Exercise ::
Repeat the data precisely as given.

Data extracted from a collection
━━━━━━━━
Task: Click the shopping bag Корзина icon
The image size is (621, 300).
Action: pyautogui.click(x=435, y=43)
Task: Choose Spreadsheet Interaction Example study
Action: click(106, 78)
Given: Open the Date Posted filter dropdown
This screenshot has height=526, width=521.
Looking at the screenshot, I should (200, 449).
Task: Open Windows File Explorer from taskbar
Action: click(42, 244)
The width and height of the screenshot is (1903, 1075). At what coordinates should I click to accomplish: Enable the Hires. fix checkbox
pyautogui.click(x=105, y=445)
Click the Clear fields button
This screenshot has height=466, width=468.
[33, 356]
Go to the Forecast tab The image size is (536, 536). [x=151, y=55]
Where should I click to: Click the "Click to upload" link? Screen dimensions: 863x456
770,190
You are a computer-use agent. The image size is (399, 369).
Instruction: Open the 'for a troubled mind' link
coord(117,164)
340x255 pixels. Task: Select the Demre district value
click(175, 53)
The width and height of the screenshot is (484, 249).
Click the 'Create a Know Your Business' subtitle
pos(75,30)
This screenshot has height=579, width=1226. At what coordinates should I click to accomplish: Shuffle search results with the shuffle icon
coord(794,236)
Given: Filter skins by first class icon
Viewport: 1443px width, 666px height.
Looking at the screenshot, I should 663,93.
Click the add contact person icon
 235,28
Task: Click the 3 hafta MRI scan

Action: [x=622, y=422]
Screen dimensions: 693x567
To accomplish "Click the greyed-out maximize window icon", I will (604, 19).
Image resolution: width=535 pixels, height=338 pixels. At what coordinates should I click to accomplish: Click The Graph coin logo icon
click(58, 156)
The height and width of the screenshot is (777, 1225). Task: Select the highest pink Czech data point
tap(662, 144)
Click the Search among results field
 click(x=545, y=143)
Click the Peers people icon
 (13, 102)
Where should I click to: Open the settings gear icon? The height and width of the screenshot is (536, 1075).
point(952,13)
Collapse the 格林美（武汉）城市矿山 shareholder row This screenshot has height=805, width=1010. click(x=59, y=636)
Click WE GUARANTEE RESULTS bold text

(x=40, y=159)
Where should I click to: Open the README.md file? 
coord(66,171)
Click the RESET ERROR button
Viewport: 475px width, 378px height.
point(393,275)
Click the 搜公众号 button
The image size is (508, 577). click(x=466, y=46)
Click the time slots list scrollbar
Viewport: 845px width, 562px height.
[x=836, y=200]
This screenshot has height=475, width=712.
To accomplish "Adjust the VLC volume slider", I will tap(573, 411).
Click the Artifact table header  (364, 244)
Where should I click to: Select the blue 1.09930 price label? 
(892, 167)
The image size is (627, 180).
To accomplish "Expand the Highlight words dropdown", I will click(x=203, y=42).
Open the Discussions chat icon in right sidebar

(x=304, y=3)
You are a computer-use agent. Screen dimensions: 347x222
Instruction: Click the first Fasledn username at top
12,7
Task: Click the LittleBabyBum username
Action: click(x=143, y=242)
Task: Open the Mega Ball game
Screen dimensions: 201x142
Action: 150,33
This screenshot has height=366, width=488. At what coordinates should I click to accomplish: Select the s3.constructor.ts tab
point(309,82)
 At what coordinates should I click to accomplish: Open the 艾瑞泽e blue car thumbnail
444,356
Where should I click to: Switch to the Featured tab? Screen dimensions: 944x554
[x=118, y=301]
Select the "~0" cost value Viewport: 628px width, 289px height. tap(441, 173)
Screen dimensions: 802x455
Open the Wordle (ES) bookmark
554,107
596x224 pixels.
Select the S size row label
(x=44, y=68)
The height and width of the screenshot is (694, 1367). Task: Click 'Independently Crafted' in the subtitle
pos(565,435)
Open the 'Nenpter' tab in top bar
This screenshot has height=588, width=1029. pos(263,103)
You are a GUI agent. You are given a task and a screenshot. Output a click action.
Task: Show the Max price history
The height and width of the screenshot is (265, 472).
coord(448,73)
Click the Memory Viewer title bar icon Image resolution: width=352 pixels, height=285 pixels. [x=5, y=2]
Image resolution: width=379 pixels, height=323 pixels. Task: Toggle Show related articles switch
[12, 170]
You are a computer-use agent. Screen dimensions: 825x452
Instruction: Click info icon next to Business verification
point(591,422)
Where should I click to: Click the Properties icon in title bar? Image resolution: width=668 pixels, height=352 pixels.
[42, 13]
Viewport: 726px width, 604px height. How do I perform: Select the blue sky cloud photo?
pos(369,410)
━━━━━━━━
Finished task ::
Task: Click the shopping bag Корзина icon
The image size is (621, 300).
Action: pyautogui.click(x=435, y=43)
Task: Choose Spreadsheet Interaction Example study
Action: click(106, 78)
Given: Open the Date Posted filter dropdown
This screenshot has height=526, width=521.
Looking at the screenshot, I should (200, 449).
Task: Open Windows File Explorer from taskbar
Action: click(42, 244)
The width and height of the screenshot is (1903, 1075). At what coordinates should I click to accomplish: Enable the Hires. fix checkbox
pyautogui.click(x=105, y=445)
Click the Clear fields button
This screenshot has height=466, width=468.
[33, 356]
Go to the Forecast tab The image size is (536, 536). [x=151, y=55]
Where should I click to: Click the "Click to upload" link? Screen dimensions: 863x456
770,190
You are a computer-use agent. The image size is (399, 369).
Instruction: Open the 'for a troubled mind' link
coord(117,164)
340x255 pixels. Task: Select the Demre district value
click(175, 53)
The width and height of the screenshot is (484, 249).
Click the 'Create a Know Your Business' subtitle
pos(75,30)
This screenshot has height=579, width=1226. At what coordinates should I click to accomplish: Shuffle search results with the shuffle icon
coord(794,236)
Given: Filter skins by first class icon
Viewport: 1443px width, 666px height.
Looking at the screenshot, I should 663,93.
Click the add contact person icon
 235,28
Task: Click the 3 hafta MRI scan

Action: [x=622, y=422]
Screen dimensions: 693x567
To accomplish "Click the greyed-out maximize window icon", I will (604, 19).
Image resolution: width=535 pixels, height=338 pixels. At what coordinates should I click to accomplish: Click The Graph coin logo icon
click(58, 156)
The height and width of the screenshot is (777, 1225). Task: Select the highest pink Czech data point
tap(662, 144)
Click the Search among results field
 click(x=545, y=143)
Click the Peers people icon
 (13, 102)
Where should I click to: Open the settings gear icon? The height and width of the screenshot is (536, 1075).
point(952,13)
Collapse the 格林美（武汉）城市矿山 shareholder row This screenshot has height=805, width=1010. click(x=59, y=636)
Click WE GUARANTEE RESULTS bold text

(x=40, y=159)
Where should I click to: Open the README.md file? 
coord(66,171)
Click the RESET ERROR button
Viewport: 475px width, 378px height.
point(393,275)
Click the 搜公众号 button
The image size is (508, 577). click(x=466, y=46)
Click the time slots list scrollbar
Viewport: 845px width, 562px height.
[x=836, y=200]
This screenshot has height=475, width=712.
To accomplish "Adjust the VLC volume slider", I will tap(573, 411).
Click the Artifact table header  (364, 244)
Where should I click to: Select the blue 1.09930 price label? 
(892, 167)
The image size is (627, 180).
To accomplish "Expand the Highlight words dropdown", I will click(x=203, y=42).
Open the Discussions chat icon in right sidebar

(x=304, y=3)
You are a computer-use agent. Screen dimensions: 347x222
Instruction: Click the first Fasledn username at top
12,7
Task: Click the LittleBabyBum username
Action: click(x=143, y=242)
Task: Open the Mega Ball game
Screen dimensions: 201x142
Action: 150,33
This screenshot has height=366, width=488. At what coordinates should I click to accomplish: Select the s3.constructor.ts tab
point(309,82)
 At what coordinates should I click to accomplish: Open the 艾瑞泽e blue car thumbnail
444,356
Where should I click to: Switch to the Featured tab? Screen dimensions: 944x554
[x=118, y=301]
Select the "~0" cost value Viewport: 628px width, 289px height. tap(441, 173)
Screen dimensions: 802x455
Open the Wordle (ES) bookmark
554,107
596x224 pixels.
Select the S size row label
(x=44, y=68)
The height and width of the screenshot is (694, 1367). Task: Click 'Independently Crafted' in the subtitle
pos(565,435)
Open the 'Nenpter' tab in top bar
This screenshot has height=588, width=1029. pos(263,103)
You are a GUI agent. You are given a task and a screenshot. Output a click action.
Task: Show the Max price history
The height and width of the screenshot is (265, 472).
coord(448,73)
Click the Memory Viewer title bar icon Image resolution: width=352 pixels, height=285 pixels. [x=5, y=2]
Image resolution: width=379 pixels, height=323 pixels. Task: Toggle Show related articles switch
[12, 170]
You are a computer-use agent. Screen dimensions: 825x452
Instruction: Click info icon next to Business verification
point(591,422)
Where should I click to: Click the Properties icon in title bar? Image resolution: width=668 pixels, height=352 pixels.
[42, 13]
Viewport: 726px width, 604px height. How do I perform: Select the blue sky cloud photo?
pos(369,410)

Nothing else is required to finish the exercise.